MP for Bosomtwe
- In office 7 January 1997 – 6 January 2005
- President: John Agyekum Kufour

Personal details
- Born: Bosomtwe District, Ashanti Region
- Party: New Patriotic Party
- Education: University of Hohenheim
- Occupation: Politician

= Poku Adu-Gyamfi =

Ghanaian politician

Poku Adu Gyamfi is a Ghanaian Politician and a member of the Third Parliament of the Fourth Republic Republic representing the Bosomtwe Constituency in the Ashanti Region of Ghana.

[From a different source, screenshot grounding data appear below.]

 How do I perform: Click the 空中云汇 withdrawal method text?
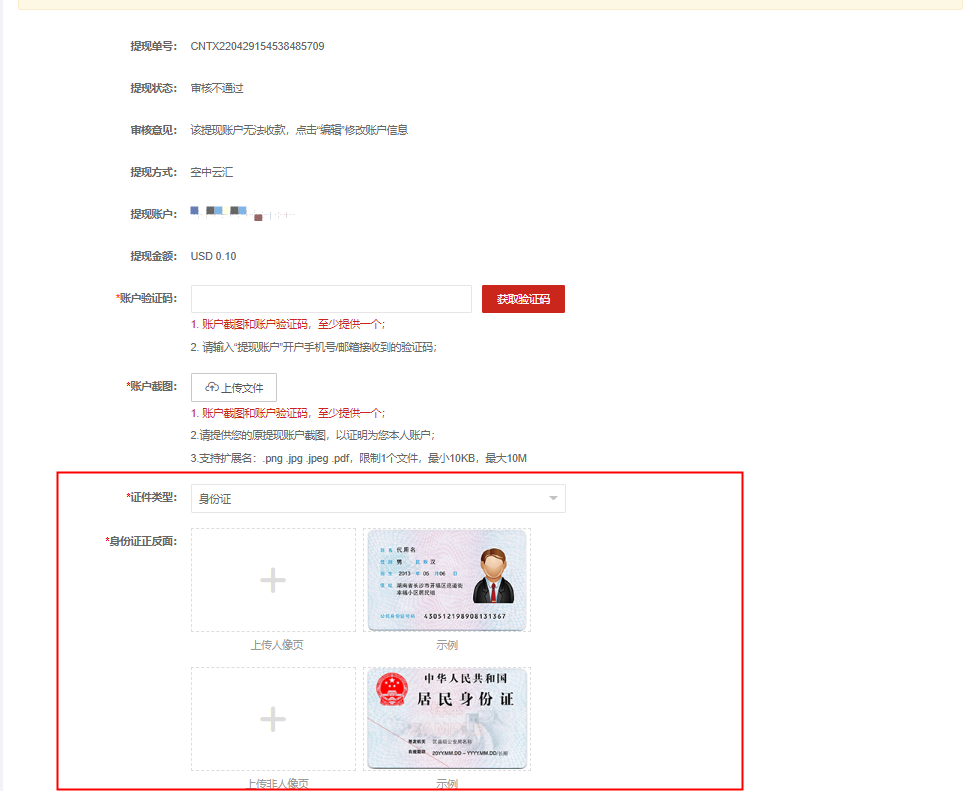click(x=212, y=172)
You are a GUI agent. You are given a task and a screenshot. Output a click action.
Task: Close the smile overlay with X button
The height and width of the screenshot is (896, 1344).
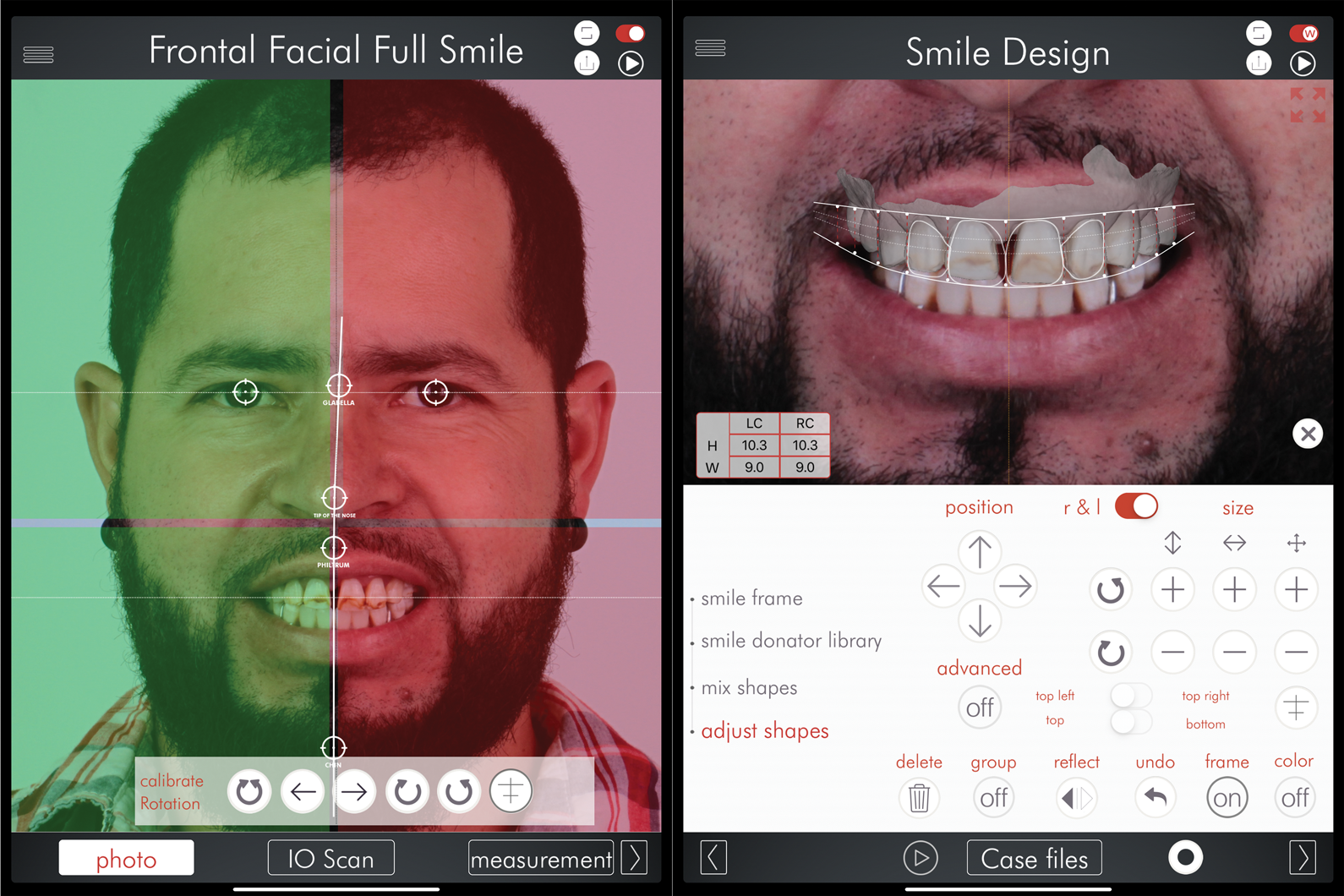click(1307, 434)
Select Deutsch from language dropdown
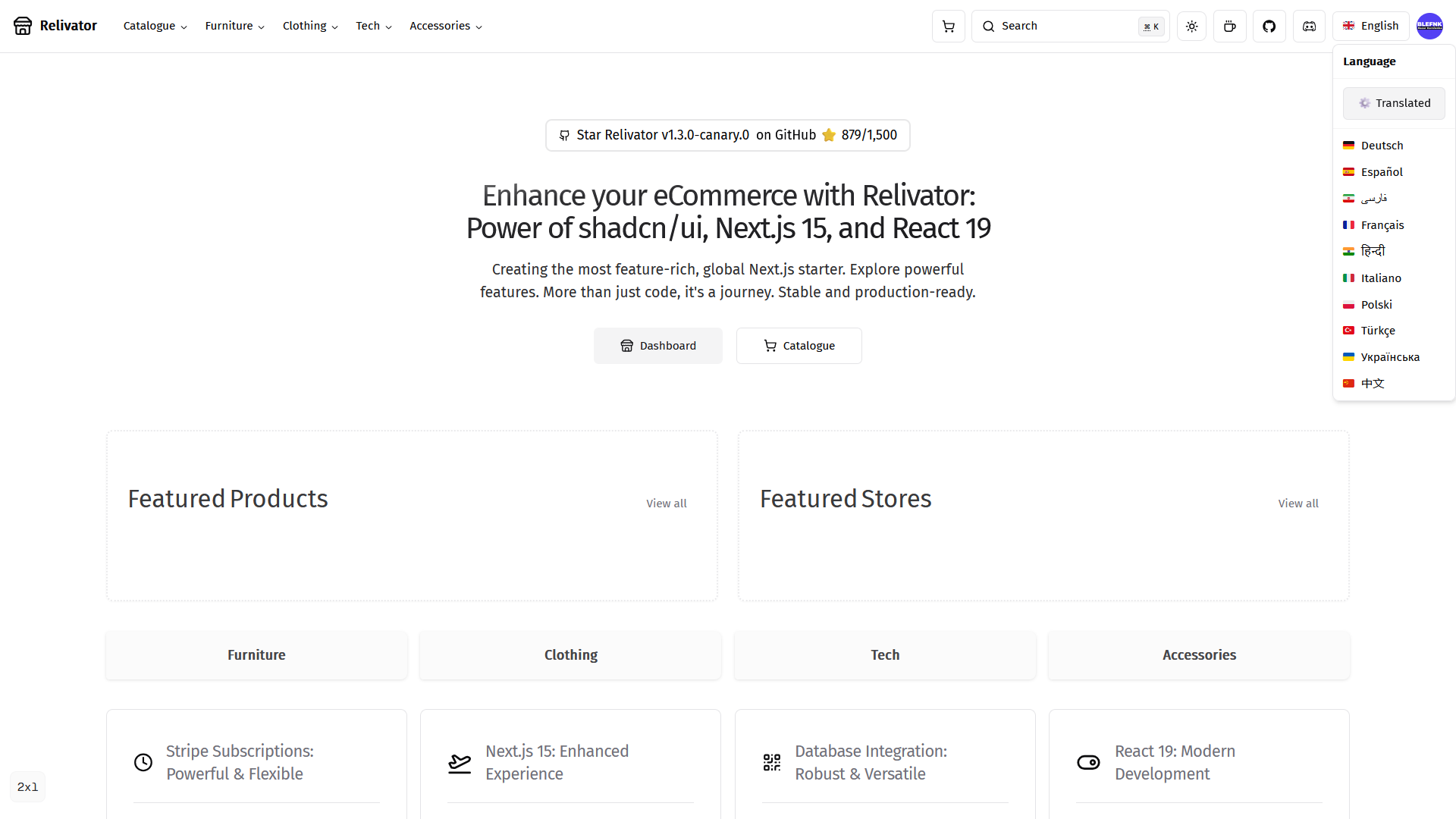 pos(1383,145)
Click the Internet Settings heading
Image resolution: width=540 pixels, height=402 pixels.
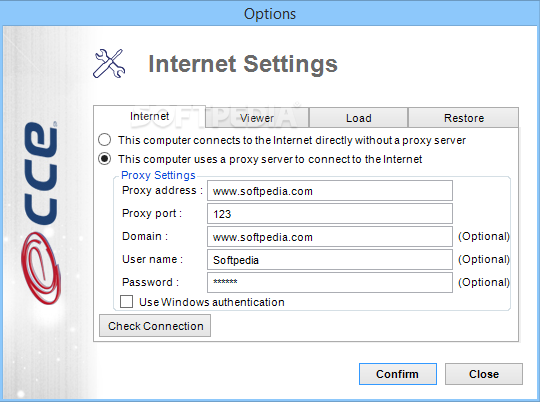pyautogui.click(x=243, y=64)
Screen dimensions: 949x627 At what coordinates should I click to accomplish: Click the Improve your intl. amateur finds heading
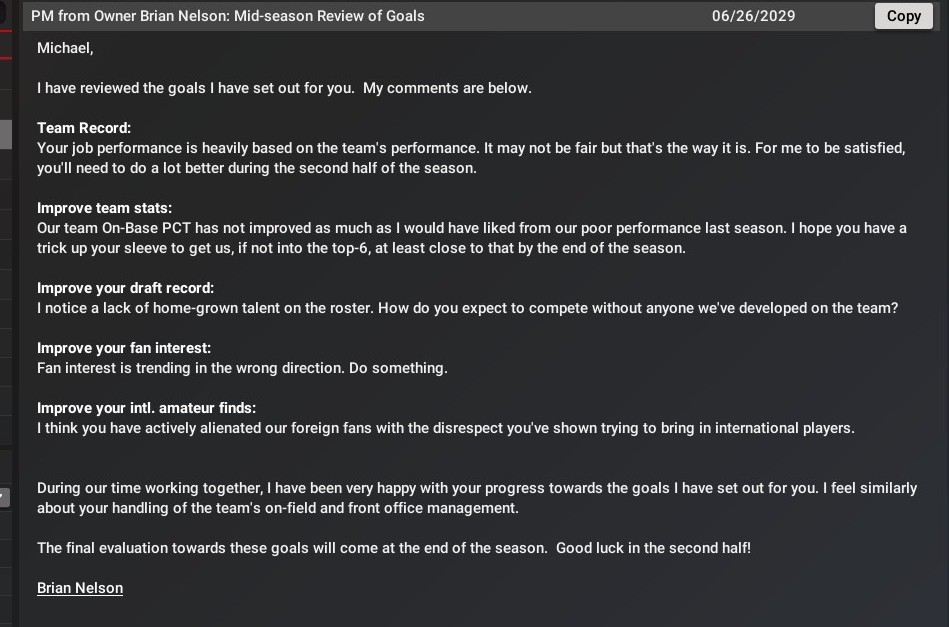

== Early life and education ==
Adu was born Bosomtwe, a town in the Ashanti Region of Ghana. He attended the University of Hohenhem and also the Institute of Agricultural Sciences in Tropics (Hans-Ruthenberg-Institute).

== Politics ==
Adu was first elected into Parliament on the ticket of the New Patriotic Party during the December 1996 Ghanaian General Elections. He polled 11,606 votes out of the 22,537 valid votes cast representing 34.60% against Joseph Oteng-Adjei and NDC member who polled 7,339 votes, Bernard Kwabena Asamoah a CPP member who polled 3,389 votes and Joseph Appiah a PNC member who polled 203 votes. In the 2000 Ghanaian General Elections for the Bosomtwe Constituency in the Ashanti Region of Ghana, he polled 15,160 votes out of the 22,85 valid votes cast representing 63.30% against Joseph O. Adjei an NDC member who polled 7,361 votes representing 32.20%, Suleiman Mohammed a PNC member who polled 225 votes representing 1.00% and Violet Kankam a CPP member who polled 129 votes representing 0.60%. He was defeated by Simon Osei Mensah in the 2004 NPP parliamentary primaries.

== Career ==
He was a member of Parliament from 1997 to 2005 for the Bosomtwe Constituency in the Ashanti Region of Ghana.